6.2 Un questionnement sur les jeux autour de l’information

Un processus de gestion intégrée de bassin versant commence souvent par la mise en place d’un système d’information, base de connaissance partagée, censée résoudre les problèmes de coordination et de comportements de passagers clandestins dans la gestion du bien commun qu’est le bassin versant. Tout est affiché, chaque usage non conforme avec les règles communes peut être identifié, l’état de la ressource et la mise en œuvre de règles spécifiques déclenchées par l’évolution de cet état sont transparents. Cependant cette information est en fait localisée ou moyennée sur une portion de territoire donnée, les bornes d’enregistrement sont parfois vandalisées, le traitement de l’information peut sembler une boîte noire pour des usagers dont l’accès à cette base de connaissance partagée est parfois difficile du fait d’indicateurs qui ne leur conviennent pas nécessairement. La confiance dans l’usage qui sera fait de l’information délivrée d’une part et dans la pertinence de l’information reçue est mise en cause. Ainsi, dans la Drôme, les agriculteurs sont prêts à diffuser de l’information sur leurs pratiques d’usage de l’eau et leurs assolements au sein d’une structure dépendant de la profession agricole. Celle-ci pourra ensuite échanger des synthèses de ces informations avec les autres secteurs. Les agriculteurs ne sont pas prêts à diffuser individuellement ces informations au niveau de la CLE. Ils souhaitent conserver au niveau de leur profession le contrôle sur les échanges d’infirmation concernant leurs pratiques (Brochier, 2000).

Ces systèmes d’information, ainsi que tout l’appareillage technique et social qui y est associé, se retrouvent en effet pris dans les réseaux d’interactions sous-jacents aux processus de décision collective. Les connaissances apportées lors de la construction d’un système d’information partagé dépendent des réseaux de relations entre les acteurs qui les apportent, tout comme elles modifient ces réseaux.

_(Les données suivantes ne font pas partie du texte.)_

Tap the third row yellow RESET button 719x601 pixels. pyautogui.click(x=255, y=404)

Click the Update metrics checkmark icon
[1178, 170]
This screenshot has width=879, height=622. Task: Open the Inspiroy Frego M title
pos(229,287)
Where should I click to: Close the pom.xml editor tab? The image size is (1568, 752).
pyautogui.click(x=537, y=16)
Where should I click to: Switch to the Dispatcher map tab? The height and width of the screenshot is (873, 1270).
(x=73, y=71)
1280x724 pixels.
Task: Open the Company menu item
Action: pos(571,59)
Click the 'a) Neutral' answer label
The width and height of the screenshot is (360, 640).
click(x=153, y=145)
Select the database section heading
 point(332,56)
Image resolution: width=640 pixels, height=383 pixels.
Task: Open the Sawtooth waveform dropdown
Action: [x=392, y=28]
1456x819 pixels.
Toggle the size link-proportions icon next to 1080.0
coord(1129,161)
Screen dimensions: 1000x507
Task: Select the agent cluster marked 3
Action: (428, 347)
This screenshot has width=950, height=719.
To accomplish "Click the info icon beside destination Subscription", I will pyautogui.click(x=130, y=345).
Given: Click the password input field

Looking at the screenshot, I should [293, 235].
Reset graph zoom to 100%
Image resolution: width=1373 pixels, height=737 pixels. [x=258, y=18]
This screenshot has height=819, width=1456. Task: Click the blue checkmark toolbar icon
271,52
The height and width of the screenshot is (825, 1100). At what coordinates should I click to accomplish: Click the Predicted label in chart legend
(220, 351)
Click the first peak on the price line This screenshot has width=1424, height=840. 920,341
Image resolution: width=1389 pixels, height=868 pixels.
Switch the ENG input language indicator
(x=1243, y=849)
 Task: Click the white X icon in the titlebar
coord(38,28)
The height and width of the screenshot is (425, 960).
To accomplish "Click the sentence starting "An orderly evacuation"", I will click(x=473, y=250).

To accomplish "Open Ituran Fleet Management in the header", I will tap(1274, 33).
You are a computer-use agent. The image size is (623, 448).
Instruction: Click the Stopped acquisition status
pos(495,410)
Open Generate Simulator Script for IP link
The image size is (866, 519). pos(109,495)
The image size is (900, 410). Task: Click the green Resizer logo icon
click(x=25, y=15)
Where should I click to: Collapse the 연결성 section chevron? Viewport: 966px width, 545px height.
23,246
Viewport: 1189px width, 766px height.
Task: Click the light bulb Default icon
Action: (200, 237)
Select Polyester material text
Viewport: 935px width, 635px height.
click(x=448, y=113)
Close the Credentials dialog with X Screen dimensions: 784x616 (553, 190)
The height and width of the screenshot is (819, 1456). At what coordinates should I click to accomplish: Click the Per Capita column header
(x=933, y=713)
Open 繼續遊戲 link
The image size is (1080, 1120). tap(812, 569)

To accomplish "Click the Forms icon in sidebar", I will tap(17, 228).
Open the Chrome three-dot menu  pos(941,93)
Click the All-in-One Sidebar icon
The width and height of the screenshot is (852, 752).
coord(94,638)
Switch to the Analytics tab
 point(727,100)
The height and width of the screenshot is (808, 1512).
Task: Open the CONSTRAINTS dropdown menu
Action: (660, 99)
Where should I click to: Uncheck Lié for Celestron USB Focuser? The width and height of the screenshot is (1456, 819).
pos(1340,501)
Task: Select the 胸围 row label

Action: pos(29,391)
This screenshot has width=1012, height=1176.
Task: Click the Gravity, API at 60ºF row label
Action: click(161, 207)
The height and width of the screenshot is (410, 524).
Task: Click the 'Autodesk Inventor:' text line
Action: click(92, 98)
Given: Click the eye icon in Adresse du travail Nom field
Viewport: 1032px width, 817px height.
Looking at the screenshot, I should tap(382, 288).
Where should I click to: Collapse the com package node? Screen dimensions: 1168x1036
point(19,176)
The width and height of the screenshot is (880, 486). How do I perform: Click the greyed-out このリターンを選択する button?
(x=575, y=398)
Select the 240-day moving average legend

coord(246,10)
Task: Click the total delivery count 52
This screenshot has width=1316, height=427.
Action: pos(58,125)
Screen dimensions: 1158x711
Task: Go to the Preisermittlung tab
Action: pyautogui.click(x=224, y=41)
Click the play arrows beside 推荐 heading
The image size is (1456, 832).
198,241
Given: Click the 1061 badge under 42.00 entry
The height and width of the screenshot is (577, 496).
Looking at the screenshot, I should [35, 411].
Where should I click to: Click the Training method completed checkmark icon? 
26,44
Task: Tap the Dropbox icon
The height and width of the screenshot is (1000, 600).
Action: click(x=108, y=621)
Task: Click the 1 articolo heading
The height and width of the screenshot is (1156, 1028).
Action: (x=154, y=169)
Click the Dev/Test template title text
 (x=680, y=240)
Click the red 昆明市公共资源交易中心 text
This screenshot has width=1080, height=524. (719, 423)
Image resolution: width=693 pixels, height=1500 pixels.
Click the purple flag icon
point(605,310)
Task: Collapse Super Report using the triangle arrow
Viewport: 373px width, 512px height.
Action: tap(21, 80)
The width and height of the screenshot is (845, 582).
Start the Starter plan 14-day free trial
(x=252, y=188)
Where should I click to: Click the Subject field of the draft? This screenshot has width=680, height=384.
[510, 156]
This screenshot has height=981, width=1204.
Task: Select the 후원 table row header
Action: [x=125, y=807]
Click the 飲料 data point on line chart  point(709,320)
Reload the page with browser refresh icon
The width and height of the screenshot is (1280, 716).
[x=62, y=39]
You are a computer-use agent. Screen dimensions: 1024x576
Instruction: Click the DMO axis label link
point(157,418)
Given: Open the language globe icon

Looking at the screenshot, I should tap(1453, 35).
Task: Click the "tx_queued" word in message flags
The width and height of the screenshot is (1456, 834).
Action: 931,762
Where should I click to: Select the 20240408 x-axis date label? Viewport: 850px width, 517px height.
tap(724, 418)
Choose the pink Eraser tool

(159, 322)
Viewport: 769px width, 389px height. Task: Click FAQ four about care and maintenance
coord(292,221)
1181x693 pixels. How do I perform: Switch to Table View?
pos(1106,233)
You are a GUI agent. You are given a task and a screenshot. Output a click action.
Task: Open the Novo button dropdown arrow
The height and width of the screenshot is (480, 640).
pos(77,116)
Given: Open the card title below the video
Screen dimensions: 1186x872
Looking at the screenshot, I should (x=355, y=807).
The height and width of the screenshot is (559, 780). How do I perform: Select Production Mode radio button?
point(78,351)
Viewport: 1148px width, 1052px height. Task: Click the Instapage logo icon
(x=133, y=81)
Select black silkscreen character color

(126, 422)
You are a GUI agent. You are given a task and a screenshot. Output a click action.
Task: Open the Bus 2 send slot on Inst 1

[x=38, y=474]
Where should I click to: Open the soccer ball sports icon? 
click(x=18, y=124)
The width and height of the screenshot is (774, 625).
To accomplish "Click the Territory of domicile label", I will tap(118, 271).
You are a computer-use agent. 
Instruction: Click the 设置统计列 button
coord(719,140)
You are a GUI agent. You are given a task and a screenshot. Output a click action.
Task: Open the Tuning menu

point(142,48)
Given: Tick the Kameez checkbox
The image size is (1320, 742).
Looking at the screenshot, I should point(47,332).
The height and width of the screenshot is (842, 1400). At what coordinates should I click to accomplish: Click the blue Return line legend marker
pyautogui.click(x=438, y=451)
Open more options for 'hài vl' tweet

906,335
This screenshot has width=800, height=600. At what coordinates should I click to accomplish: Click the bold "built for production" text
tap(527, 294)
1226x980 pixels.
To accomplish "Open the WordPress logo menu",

D’un point de vue théorique, cela pose la question de l’analyse des jeux autour d’un système d’information. Chaque partie prenante ayant intérêt à recueillir le plus possible d’informations valides en en délivrant le moins possible. On se retrouve devant un problème classique de partage d’un bien commun. D’un point de vue opérationnel cela pose les questions de construction de confiance entre les acteurs du bassin, connectés à un système d’information. Le système d’information ne peut pas être imposé comme la solution a priori, mais il doit être construit. Si un système d’information est identifié comme un moyen pertinent, il s’agit alors d’arriver à une combinaison des filtres d’indicateurs pertinents pour les différents. Des moyens tel que la construction progressive et révisable ainsi que le recours à une décontextualisation partielle dans la restitution de cette information peuvent être envisagés. La simulation sociale et la modélisation d’accompagnement constituent des pistes pour aborder cette question. Les jeux autour de l’information sont complexes et leur simulation interactive permet de se donner les moyens de mieux les comprendre, en explorant des scénarios de relations entre détenteurs/usagers/information/gestionnaire. Dans une perspective d’appui à la mise en place d’un système d’information partagé, la modélisation d’accompagnement a le potentiel pour amener à préciser les objectifs qu’il recouvre et à explorer différents scénarios.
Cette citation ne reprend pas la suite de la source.